(Directions for this task)
In the records below, the lines from the one with "The image size is (674, 815)." through the last are to be printed exactly, and nothing else.

(Stored items)
◆ ◆ ◆ ◆ ◆

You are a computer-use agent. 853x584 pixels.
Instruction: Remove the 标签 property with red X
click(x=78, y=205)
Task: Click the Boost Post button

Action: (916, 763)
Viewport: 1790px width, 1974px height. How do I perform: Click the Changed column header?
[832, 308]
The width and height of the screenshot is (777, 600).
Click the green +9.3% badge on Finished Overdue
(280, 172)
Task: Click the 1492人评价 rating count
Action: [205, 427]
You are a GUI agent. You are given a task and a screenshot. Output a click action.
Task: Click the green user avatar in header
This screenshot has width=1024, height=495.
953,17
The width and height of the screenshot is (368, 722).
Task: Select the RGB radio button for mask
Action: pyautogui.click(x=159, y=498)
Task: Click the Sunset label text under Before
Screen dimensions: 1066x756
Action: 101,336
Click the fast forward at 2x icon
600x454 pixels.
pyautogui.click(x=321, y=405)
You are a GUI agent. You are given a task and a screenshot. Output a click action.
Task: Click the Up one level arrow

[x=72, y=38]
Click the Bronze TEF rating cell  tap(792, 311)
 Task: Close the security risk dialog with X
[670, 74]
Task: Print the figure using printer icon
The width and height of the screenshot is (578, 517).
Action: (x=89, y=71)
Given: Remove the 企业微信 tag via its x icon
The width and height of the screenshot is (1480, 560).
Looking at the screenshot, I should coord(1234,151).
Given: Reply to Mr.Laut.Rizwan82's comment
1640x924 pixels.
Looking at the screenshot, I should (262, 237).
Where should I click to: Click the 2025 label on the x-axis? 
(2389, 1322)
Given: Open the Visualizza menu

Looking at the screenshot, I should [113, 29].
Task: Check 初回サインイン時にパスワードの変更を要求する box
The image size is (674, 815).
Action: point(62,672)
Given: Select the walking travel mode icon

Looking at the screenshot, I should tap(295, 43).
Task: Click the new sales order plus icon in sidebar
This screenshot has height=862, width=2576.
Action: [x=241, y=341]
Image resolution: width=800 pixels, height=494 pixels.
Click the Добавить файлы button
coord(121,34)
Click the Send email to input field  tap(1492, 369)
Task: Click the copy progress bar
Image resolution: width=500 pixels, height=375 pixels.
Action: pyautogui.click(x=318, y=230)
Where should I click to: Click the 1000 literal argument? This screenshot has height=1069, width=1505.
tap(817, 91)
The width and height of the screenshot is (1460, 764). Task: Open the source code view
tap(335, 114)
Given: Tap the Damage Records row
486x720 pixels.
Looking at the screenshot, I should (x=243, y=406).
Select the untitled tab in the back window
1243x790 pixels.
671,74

◆ ◆ ◆ ◆ ◆

(Exercise answer)
The image size is (674, 815).
Action: point(62,672)
Given: Select the walking travel mode icon

Looking at the screenshot, I should tap(295, 43).
Task: Click the new sales order plus icon in sidebar
This screenshot has height=862, width=2576.
Action: [x=241, y=341]
Image resolution: width=800 pixels, height=494 pixels.
Click the Добавить файлы button
coord(121,34)
Click the Send email to input field  tap(1492, 369)
Task: Click the copy progress bar
Image resolution: width=500 pixels, height=375 pixels.
Action: pyautogui.click(x=318, y=230)
Where should I click to: Click the 1000 literal argument? This screenshot has height=1069, width=1505.
tap(817, 91)
The width and height of the screenshot is (1460, 764). Task: Open the source code view
tap(335, 114)
Given: Tap the Damage Records row
486x720 pixels.
Looking at the screenshot, I should (x=243, y=406).
Select the untitled tab in the back window
1243x790 pixels.
671,74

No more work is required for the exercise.